Addressing over 150 educationists, including several former vice-chancellors, college principals, heads of departments, representatives of educational institutions, teachers and student organisations on the problems in higher education and solutions for them, Mr. Limbavali said that the pass percentage was very low.
He said that only 10 per cent of the students take up higher education in the State, and the quality of higher education was declining for many reasons.
The universities in the State have restricted themselves to conducting examinations. Educationists including former vice-chancellors should advise the government on these issues, he said.
Indian Institute of Management-Bangalore, Director Pankaj Chandra presided over the meeting. Kaushik Mukherji, Principal Secretary, Department of Higher Education, in his welcome speech, briefed experts about the intention of the Minister. M.K. Mahendra Jain, Commissioner of Collegiate Education was present.

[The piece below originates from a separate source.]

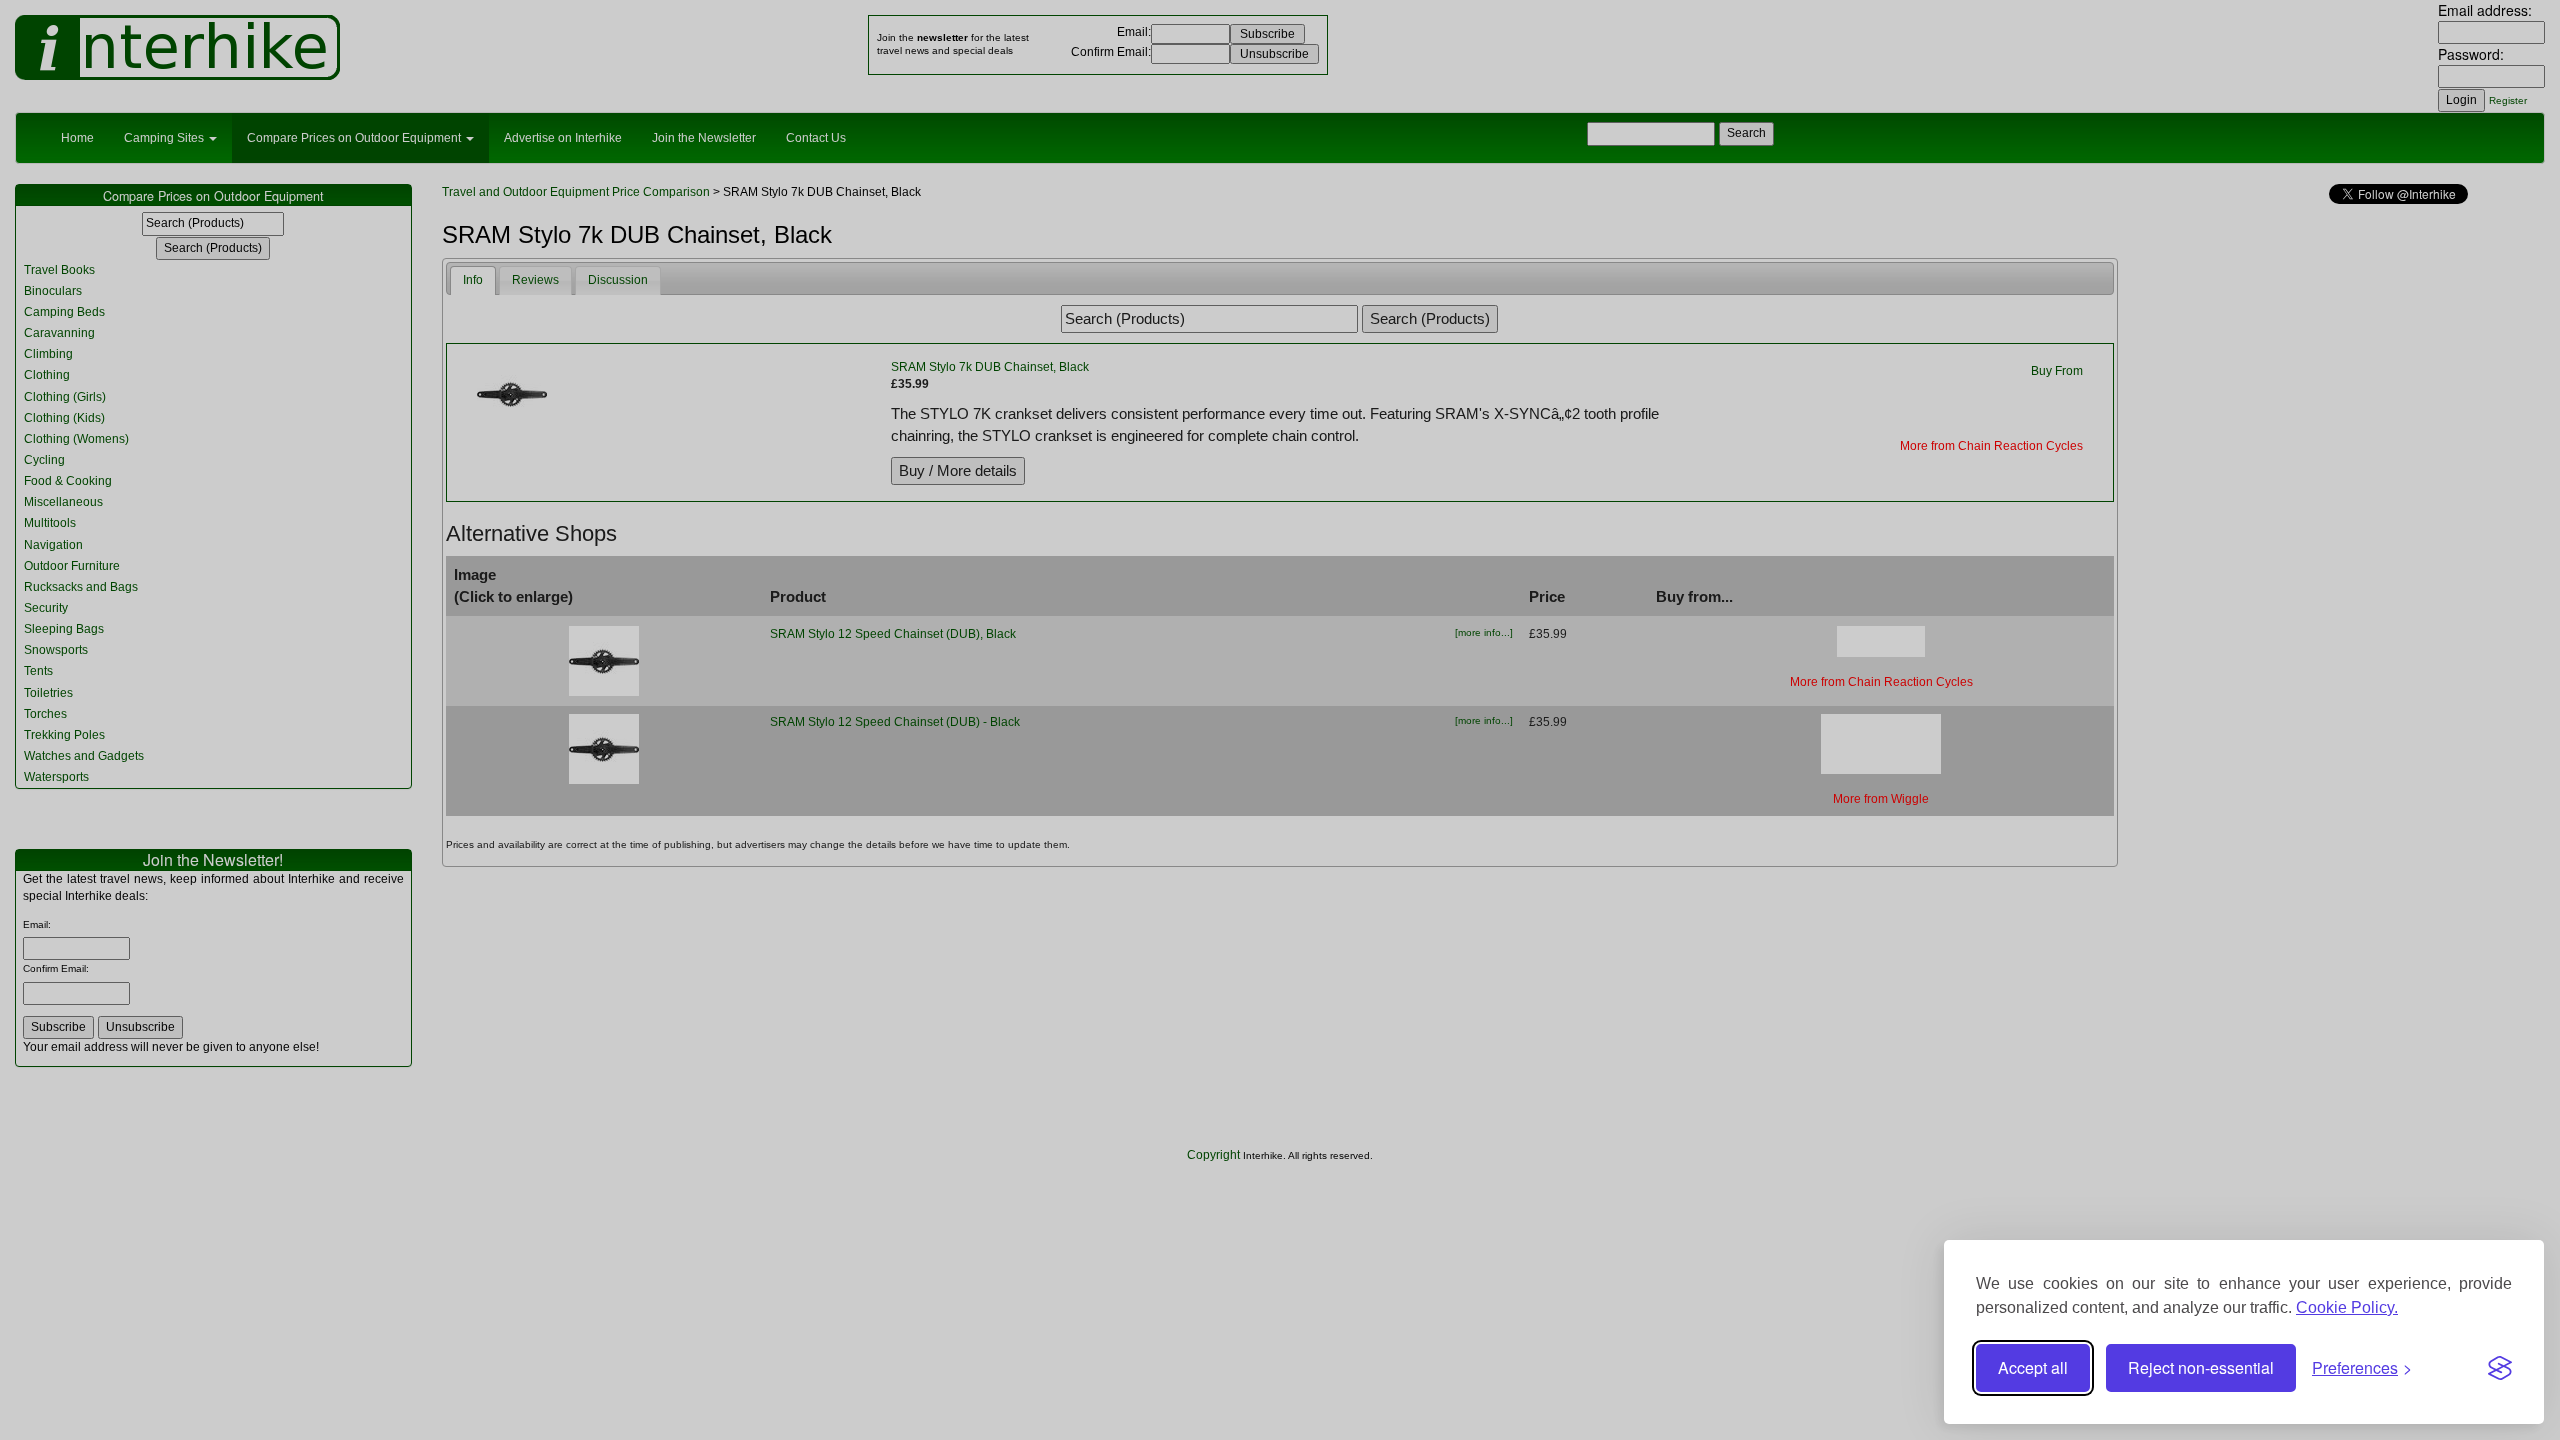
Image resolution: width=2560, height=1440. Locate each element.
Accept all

Gururaj Kharjagi, educationist, acted as the moderator.
The Minister said that he would hold another meeting with the teachers and managements of private educational institutions, next week.
K. Narahari, former MLC; N. Rudriah, Muniyamma and V.G. Coutinho, former vice-chancellors of Gulbarga University; H. Hanumanthappa and N.R. Shetty, former vice-chancellors of Bangalore University; K. Chandrasekhar Shetty, former vice-chancellor of Rajiv Gandhi Health University; M.R. Doreswamy, MLC and Chairman of PES Education Society; and K.E. Radhakrishna, adviser to the Principals Association of Karnataka, stressed on the need for encouraging study in the languages.
Mr. Narahari suggested giving incentives to the students of pure sciences, because their number was dwindling. He and A.H. Rama Rao, Chairman, National Education Society, observed that the first and second year examinations for B. Sc course could be conducted at the college level and the university could hold the final year examination.
Mr. Doreswamy said that science students of five colleges should be taught at one place. The Bangalore University should be bifurcated into two or three universities.
He also urged the Minister to request the Centre to start an Indian Institute of Technology in Bangalore. D.K. Satyanarayana Shetty, former Secretary in the Government said that lecturers needed regular training to excel in teaching. Importance should be given to ethical, moral and human values in the curriculum.
Prof. Coutinho said that there were more dropouts in Gulbarga division, particularly among the Scheduled Castes, Scheduled Tribes and OBCs, which should be attended to immediately.